Zu erledigende Aufgaben =
1/ Übertragen Sie folgenden Satz aus dem Seitenauszug ins Englische: „Die genannte Verordnung (kundgemacht im Amtsblatt der Stadt Wien Nr. 5 vom , S. 41) hat auszugsweise folgenden Wortlaut:“
2/ Beantworten Sie anhand des Seitenauszugs:
(a) In welcher Nummer des Amtsblatts der Stadt Wien wurde die Verordnung kundgemacht?
(b) Für die Liegenschaften welcher Siedlung gilt die Verordnung?
(c) Was ist gemäß § 6 Abs. 1 untersagt?
3/ Schreiben Sie aus dem Seitenauszug den Abschnitt ab, der mit den Worten „Die genannte Verordnung“ beginnt und mit „Aufstellungsorte(s) untersagt sind.“ endet.

Die genannte Verordnung (kundgemacht im Amtsblatt der Stadt Wien Nr. 5 vom , S. 41) hat auszugsweise folgenden Wortlaut:

"Gemäß § 6 Abs. 4 des Wiener Landesgetzes 1965, 14. Stück vom (Müllabfuhr im Gebiet der Stadt Wien und die Einhebung einer Abgabe hiefür - Müllabfuhrgesetz 1965), in der Novellierung 1985, wird für sämtliche Liegenschaften der Siedlung "Augustinerwald" im 14. Wiener Gemeindebezirk verordnet, daß der zur Abfuhr bestimmte Müll ausschließlich in die dafür bereitgestellten Großgefäße auf dem gemeinsamen Standplatz (Standort gemäß Orientierungsplan) einzubringen ist und gemäß § 6 Abs. 1 eigenmächtige Veränderungen der (des) Aufstellungsorte(s) untersagt sind.

Untersuchte Daten =
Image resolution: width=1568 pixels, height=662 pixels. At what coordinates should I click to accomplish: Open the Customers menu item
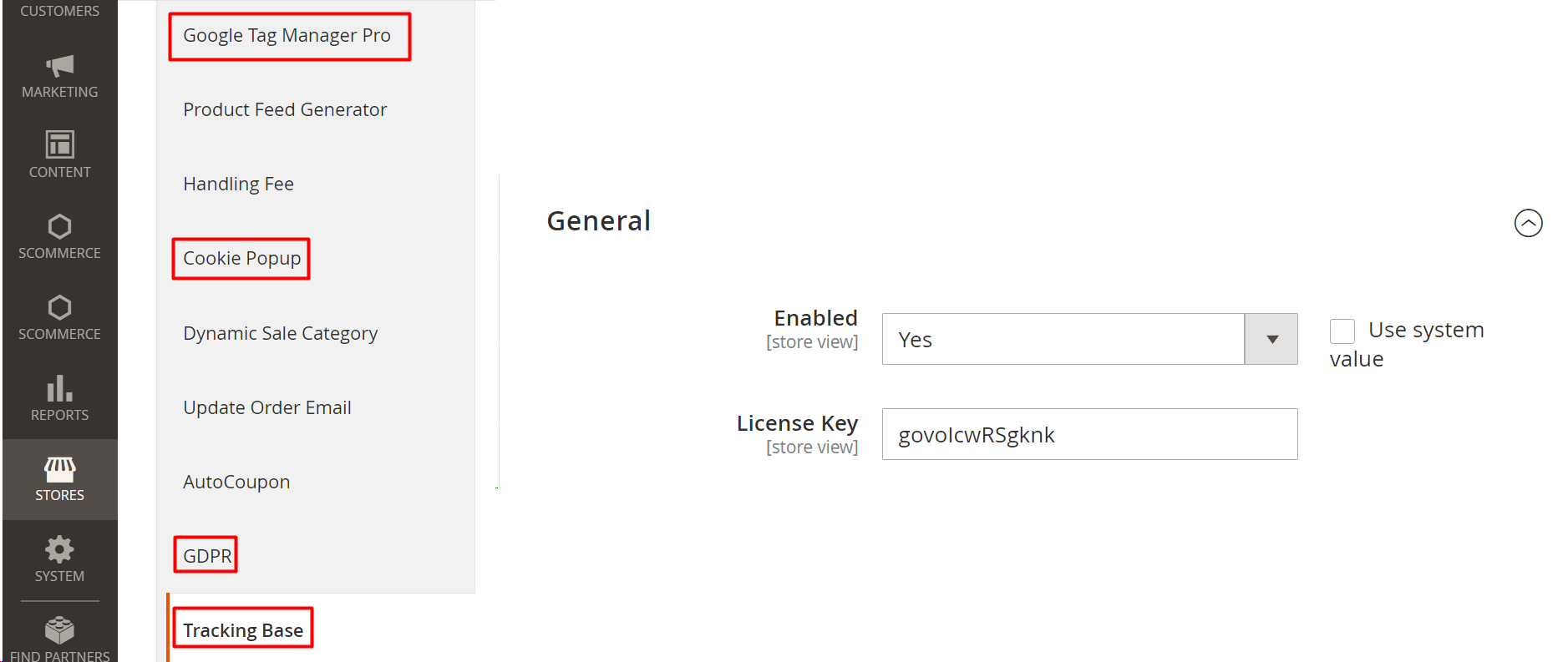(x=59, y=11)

--

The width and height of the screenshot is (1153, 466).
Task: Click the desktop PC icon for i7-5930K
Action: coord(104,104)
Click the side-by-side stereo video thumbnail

* * *

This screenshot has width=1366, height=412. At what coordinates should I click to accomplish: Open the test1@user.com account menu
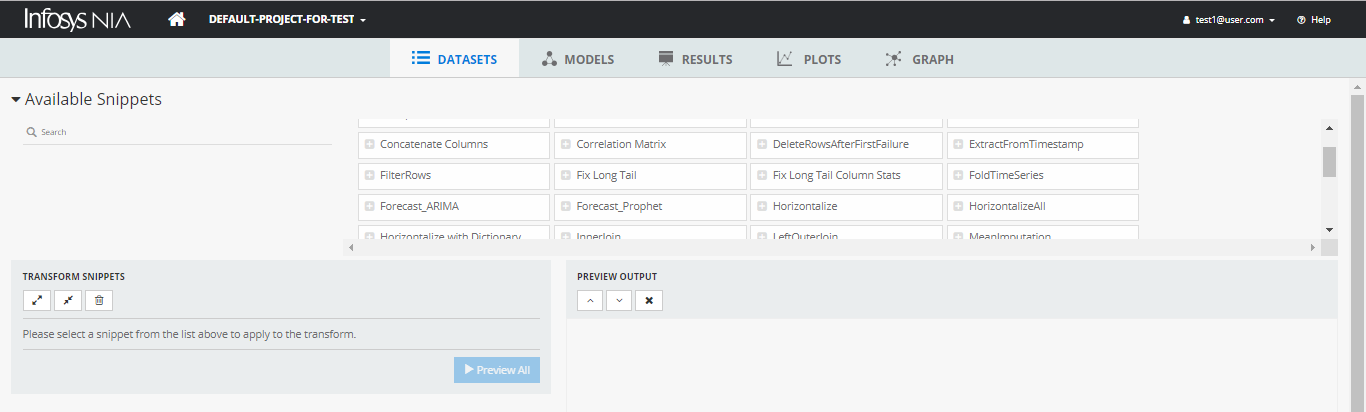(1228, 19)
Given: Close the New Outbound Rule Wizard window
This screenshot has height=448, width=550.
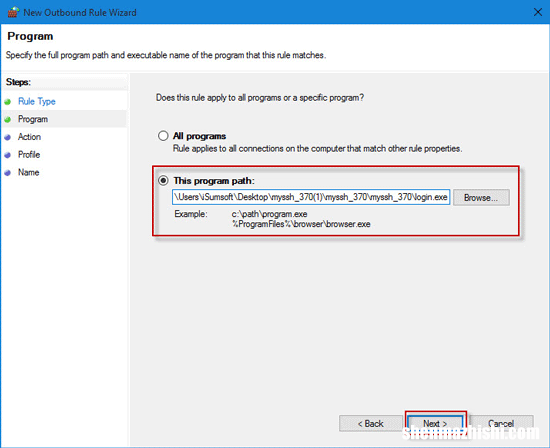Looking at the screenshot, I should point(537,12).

Ergebnisse der Übung =
1/ The ordinance referred to (published in the Official Gazette of the City of Vienna No. 5 of , p. 41) reads, in excerpt, as follows:

2/
(a) In Nr. 5.
(b) Für sämtliche Liegenschaften der Siedlung „Augustinerwald“ im 14. Wiener Gemeindebezirk.
(c) Eigenmächtige Veränderungen der (des) Aufstellungsorte(s).

3/
Die genannte Verordnung (kundgemacht im Amtsblatt der Stadt Wien Nr. 5 vom , S. 41) hat auszugsweise folgenden Wortlaut:

"Gemäß § 6 Abs. 4 des Wiener Landesgetzes 1965, 14. Stück vom (Müllabfuhr im Gebiet der Stadt Wien und die Einhebung einer Abgabe hiefür - Müllabfuhrgesetz 1965), in der Novellierung 1985, wird für sämtliche Liegenschaften der Siedlung "Augustinerwald" im 14. Wiener Gemeindebezirk verordnet, daß der zur Abfuhr bestimmte Müll ausschließlich in die dafür bereitgestellten Großgefäße auf dem gemeinsamen Standplatz (Standort gemäß Orientierungsplan) einzubringen ist und gemäß § 6 Abs. 1 eigenmächtige Veränderungen der (des) Aufstellungsorte(s) untersagt sind.